[[ GIVEN DATA open ]]

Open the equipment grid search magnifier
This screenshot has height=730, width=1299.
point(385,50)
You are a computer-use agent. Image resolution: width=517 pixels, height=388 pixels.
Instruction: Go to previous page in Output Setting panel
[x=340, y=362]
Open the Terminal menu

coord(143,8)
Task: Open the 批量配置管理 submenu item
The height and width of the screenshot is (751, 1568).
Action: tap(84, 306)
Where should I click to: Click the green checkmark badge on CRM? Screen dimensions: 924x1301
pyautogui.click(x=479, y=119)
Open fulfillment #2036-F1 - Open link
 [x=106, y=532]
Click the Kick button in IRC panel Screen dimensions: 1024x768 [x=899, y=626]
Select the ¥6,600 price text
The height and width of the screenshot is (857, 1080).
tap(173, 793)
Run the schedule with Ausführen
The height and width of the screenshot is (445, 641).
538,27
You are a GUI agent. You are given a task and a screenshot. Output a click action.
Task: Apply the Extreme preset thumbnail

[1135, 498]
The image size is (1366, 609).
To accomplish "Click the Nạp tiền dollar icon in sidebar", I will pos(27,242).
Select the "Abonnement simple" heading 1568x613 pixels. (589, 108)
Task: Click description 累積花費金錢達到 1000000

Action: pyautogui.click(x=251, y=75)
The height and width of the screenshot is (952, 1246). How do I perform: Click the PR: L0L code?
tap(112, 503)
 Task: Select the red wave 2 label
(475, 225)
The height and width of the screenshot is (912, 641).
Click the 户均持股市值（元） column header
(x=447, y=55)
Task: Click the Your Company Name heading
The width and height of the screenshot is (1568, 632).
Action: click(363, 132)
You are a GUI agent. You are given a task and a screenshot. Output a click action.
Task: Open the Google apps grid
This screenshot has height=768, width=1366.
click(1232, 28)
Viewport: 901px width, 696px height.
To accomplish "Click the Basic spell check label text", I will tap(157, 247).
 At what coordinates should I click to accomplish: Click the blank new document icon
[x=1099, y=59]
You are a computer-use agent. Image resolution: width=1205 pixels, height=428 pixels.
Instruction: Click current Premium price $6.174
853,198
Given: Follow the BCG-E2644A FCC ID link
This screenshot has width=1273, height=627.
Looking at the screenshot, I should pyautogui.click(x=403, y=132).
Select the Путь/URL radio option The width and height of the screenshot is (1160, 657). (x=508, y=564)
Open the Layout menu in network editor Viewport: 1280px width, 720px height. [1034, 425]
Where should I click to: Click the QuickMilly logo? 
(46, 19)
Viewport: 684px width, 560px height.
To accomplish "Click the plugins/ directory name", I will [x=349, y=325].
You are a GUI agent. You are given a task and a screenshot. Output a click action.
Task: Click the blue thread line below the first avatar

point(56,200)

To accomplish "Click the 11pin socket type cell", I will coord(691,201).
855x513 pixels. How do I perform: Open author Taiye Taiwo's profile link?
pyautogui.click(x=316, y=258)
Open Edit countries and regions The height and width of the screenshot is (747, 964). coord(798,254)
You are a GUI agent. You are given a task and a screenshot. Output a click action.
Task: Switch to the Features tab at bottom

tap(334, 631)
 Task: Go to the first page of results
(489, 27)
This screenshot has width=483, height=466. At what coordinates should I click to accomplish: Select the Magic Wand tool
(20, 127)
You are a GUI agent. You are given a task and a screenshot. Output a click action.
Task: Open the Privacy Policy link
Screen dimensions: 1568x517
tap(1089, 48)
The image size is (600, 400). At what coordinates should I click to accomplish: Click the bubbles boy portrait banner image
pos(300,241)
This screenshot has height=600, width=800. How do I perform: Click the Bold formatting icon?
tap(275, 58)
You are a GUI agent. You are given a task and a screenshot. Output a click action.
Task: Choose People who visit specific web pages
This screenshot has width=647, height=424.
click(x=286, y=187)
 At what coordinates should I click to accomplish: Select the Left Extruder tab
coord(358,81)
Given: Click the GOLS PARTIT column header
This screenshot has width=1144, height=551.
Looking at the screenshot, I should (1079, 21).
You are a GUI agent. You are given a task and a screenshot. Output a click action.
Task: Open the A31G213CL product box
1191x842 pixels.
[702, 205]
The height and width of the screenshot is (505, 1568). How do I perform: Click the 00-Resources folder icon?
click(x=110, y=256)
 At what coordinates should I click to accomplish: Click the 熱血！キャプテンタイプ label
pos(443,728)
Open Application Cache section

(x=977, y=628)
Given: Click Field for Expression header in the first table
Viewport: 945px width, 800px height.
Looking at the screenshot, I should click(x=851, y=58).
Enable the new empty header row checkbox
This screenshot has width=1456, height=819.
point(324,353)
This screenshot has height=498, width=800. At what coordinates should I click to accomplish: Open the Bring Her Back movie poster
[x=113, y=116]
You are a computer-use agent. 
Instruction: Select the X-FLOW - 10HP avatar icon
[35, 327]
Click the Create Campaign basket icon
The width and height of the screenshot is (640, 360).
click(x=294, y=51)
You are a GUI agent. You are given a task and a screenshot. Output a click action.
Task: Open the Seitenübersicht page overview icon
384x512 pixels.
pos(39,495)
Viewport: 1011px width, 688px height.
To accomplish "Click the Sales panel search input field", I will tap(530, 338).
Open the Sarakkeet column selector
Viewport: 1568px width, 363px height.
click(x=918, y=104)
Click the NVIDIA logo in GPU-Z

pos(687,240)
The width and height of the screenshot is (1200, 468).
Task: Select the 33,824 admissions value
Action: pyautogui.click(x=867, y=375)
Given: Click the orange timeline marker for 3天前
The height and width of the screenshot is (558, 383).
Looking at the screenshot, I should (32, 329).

[[ GIVEN DATA closed ]]

ABOUT THIS EXERCISE: Copy every record above out again, word for word.

WRITTEN SOLUTION:
Open the equipment grid search magnifier
This screenshot has height=730, width=1299.
point(385,50)
You are a computer-use agent. Image resolution: width=517 pixels, height=388 pixels.
Instruction: Go to previous page in Output Setting panel
[x=340, y=362]
Open the Terminal menu

coord(143,8)
Task: Open the 批量配置管理 submenu item
The height and width of the screenshot is (751, 1568).
Action: tap(84, 306)
Where should I click to: Click the green checkmark badge on CRM? Screen dimensions: 924x1301
pyautogui.click(x=479, y=119)
Open fulfillment #2036-F1 - Open link
 [x=106, y=532]
Click the Kick button in IRC panel Screen dimensions: 1024x768 [x=899, y=626]
Select the ¥6,600 price text
The height and width of the screenshot is (857, 1080).
tap(173, 793)
Run the schedule with Ausführen
The height and width of the screenshot is (445, 641).
538,27
You are a GUI agent. You are given a task and a screenshot. Output a click action.
Task: Apply the Extreme preset thumbnail

[1135, 498]
The image size is (1366, 609).
To accomplish "Click the Nạp tiền dollar icon in sidebar", I will pos(27,242).
Select the "Abonnement simple" heading 1568x613 pixels. (589, 108)
Task: Click description 累積花費金錢達到 1000000

Action: pyautogui.click(x=251, y=75)
The height and width of the screenshot is (952, 1246). How do I perform: Click the PR: L0L code?
tap(112, 503)
 Task: Select the red wave 2 label
(475, 225)
The height and width of the screenshot is (912, 641).
Click the 户均持股市值（元） column header
(x=447, y=55)
Task: Click the Your Company Name heading
The width and height of the screenshot is (1568, 632).
Action: click(363, 132)
You are a GUI agent. You are given a task and a screenshot. Output a click action.
Task: Open the Google apps grid
This screenshot has height=768, width=1366.
click(1232, 28)
Viewport: 901px width, 696px height.
To accomplish "Click the Basic spell check label text", I will tap(157, 247).
 At what coordinates should I click to accomplish: Click the blank new document icon
[x=1099, y=59]
You are a computer-use agent. Image resolution: width=1205 pixels, height=428 pixels.
Instruction: Click current Premium price $6.174
853,198
Given: Follow the BCG-E2644A FCC ID link
This screenshot has width=1273, height=627.
Looking at the screenshot, I should pyautogui.click(x=403, y=132).
Select the Путь/URL radio option The width and height of the screenshot is (1160, 657). (x=508, y=564)
Open the Layout menu in network editor Viewport: 1280px width, 720px height. [1034, 425]
Where should I click to: Click the QuickMilly logo? 
(46, 19)
Viewport: 684px width, 560px height.
To accomplish "Click the plugins/ directory name", I will [x=349, y=325].
You are a GUI agent. You are given a task and a screenshot. Output a click action.
Task: Click the blue thread line below the first avatar

point(56,200)

To accomplish "Click the 11pin socket type cell", I will coord(691,201).
855x513 pixels. How do I perform: Open author Taiye Taiwo's profile link?
pyautogui.click(x=316, y=258)
Open Edit countries and regions The height and width of the screenshot is (747, 964). coord(798,254)
You are a GUI agent. You are given a task and a screenshot. Output a click action.
Task: Switch to the Features tab at bottom

tap(334, 631)
 Task: Go to the first page of results
(489, 27)
This screenshot has width=483, height=466. At what coordinates should I click to accomplish: Select the Magic Wand tool
(20, 127)
You are a GUI agent. You are given a task and a screenshot. Output a click action.
Task: Open the Privacy Policy link
Screen dimensions: 1568x517
tap(1089, 48)
The image size is (600, 400). At what coordinates should I click to accomplish: Click the bubbles boy portrait banner image
pos(300,241)
This screenshot has height=600, width=800. How do I perform: Click the Bold formatting icon?
tap(275, 58)
You are a GUI agent. You are given a task and a screenshot. Output a click action.
Task: Choose People who visit specific web pages
This screenshot has width=647, height=424.
click(x=286, y=187)
 At what coordinates should I click to accomplish: Select the Left Extruder tab
coord(358,81)
Given: Click the GOLS PARTIT column header
This screenshot has width=1144, height=551.
Looking at the screenshot, I should (1079, 21).
You are a GUI agent. You are given a task and a screenshot. Output a click action.
Task: Open the A31G213CL product box
1191x842 pixels.
[702, 205]
The height and width of the screenshot is (505, 1568). How do I perform: Click the 00-Resources folder icon?
click(x=110, y=256)
 At what coordinates should I click to accomplish: Click the 熱血！キャプテンタイプ label
pos(443,728)
Open Application Cache section

(x=977, y=628)
Given: Click Field for Expression header in the first table
Viewport: 945px width, 800px height.
Looking at the screenshot, I should click(x=851, y=58).
Enable the new empty header row checkbox
This screenshot has width=1456, height=819.
point(324,353)
This screenshot has height=498, width=800. At what coordinates should I click to accomplish: Open the Bring Her Back movie poster
[x=113, y=116]
You are a computer-use agent. 
Instruction: Select the X-FLOW - 10HP avatar icon
[35, 327]
Click the Create Campaign basket icon
The width and height of the screenshot is (640, 360).
click(x=294, y=51)
You are a GUI agent. You are given a task and a screenshot. Output a click action.
Task: Open the Seitenübersicht page overview icon
384x512 pixels.
pos(39,495)
Viewport: 1011px width, 688px height.
To accomplish "Click the Sales panel search input field", I will tap(530, 338).
Open the Sarakkeet column selector
Viewport: 1568px width, 363px height.
click(x=918, y=104)
Click the NVIDIA logo in GPU-Z

pos(687,240)
The width and height of the screenshot is (1200, 468).
Task: Select the 33,824 admissions value
Action: pyautogui.click(x=867, y=375)
Given: Click the orange timeline marker for 3天前
The height and width of the screenshot is (558, 383).
Looking at the screenshot, I should (32, 329).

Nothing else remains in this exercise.